Stored dataset items:

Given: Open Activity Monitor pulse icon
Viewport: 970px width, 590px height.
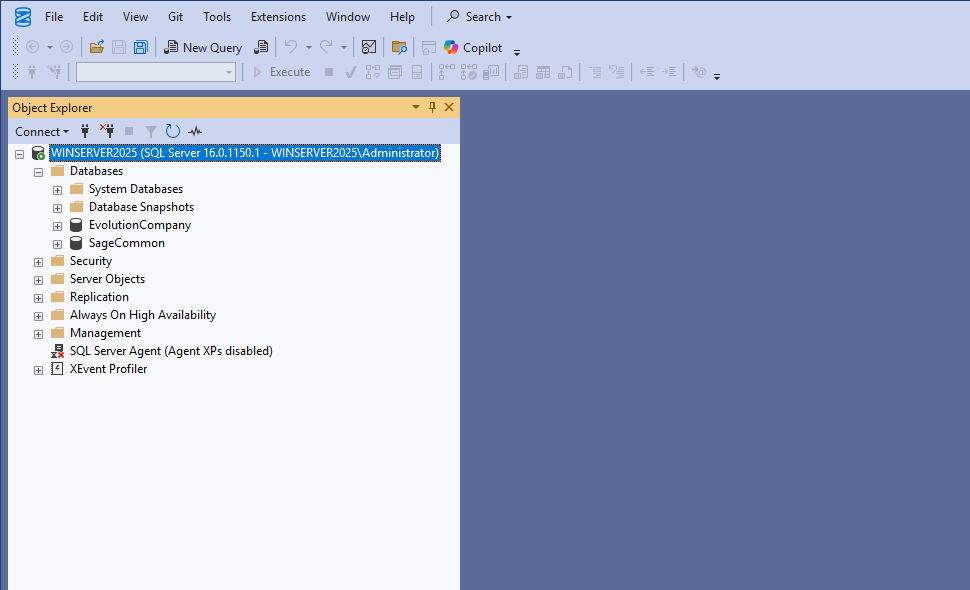Looking at the screenshot, I should [x=195, y=131].
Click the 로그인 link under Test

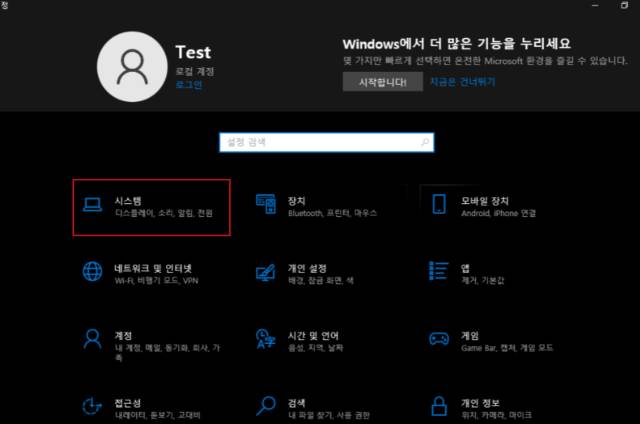pyautogui.click(x=188, y=85)
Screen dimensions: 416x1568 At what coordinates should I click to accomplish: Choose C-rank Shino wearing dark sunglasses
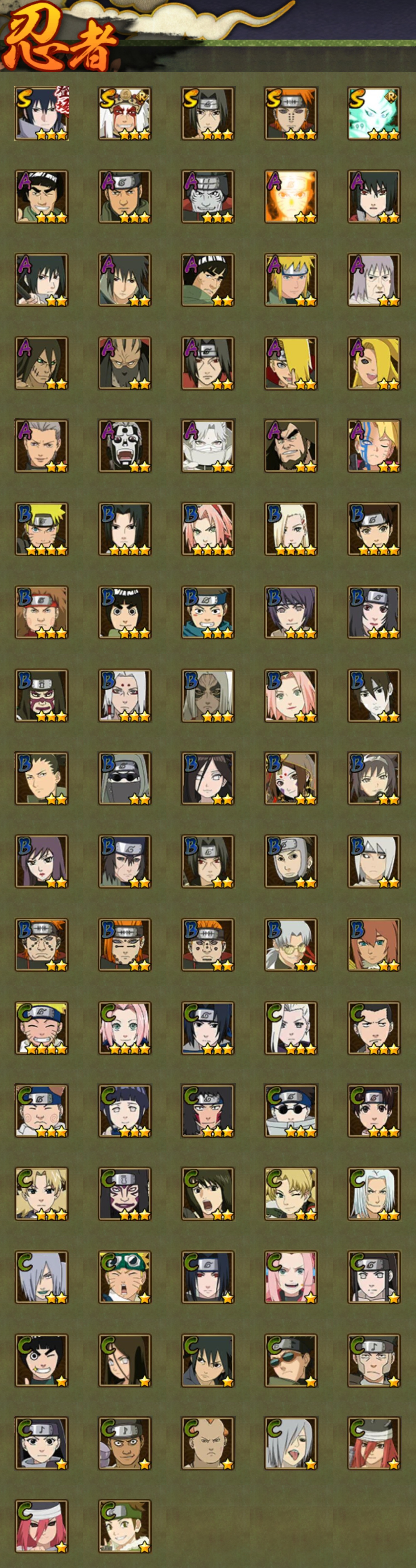click(x=291, y=1111)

ASSIGNMENT: Could you set down every record above word for word, leaving out the pictures?

THE ANSWER:
Given: Open Activity Monitor pulse icon
Viewport: 970px width, 590px height.
Looking at the screenshot, I should [x=195, y=131].
Click the 로그인 link under Test

pyautogui.click(x=188, y=85)
Screen dimensions: 416x1568 At what coordinates should I click to accomplish: Choose C-rank Shino wearing dark sunglasses
click(x=291, y=1111)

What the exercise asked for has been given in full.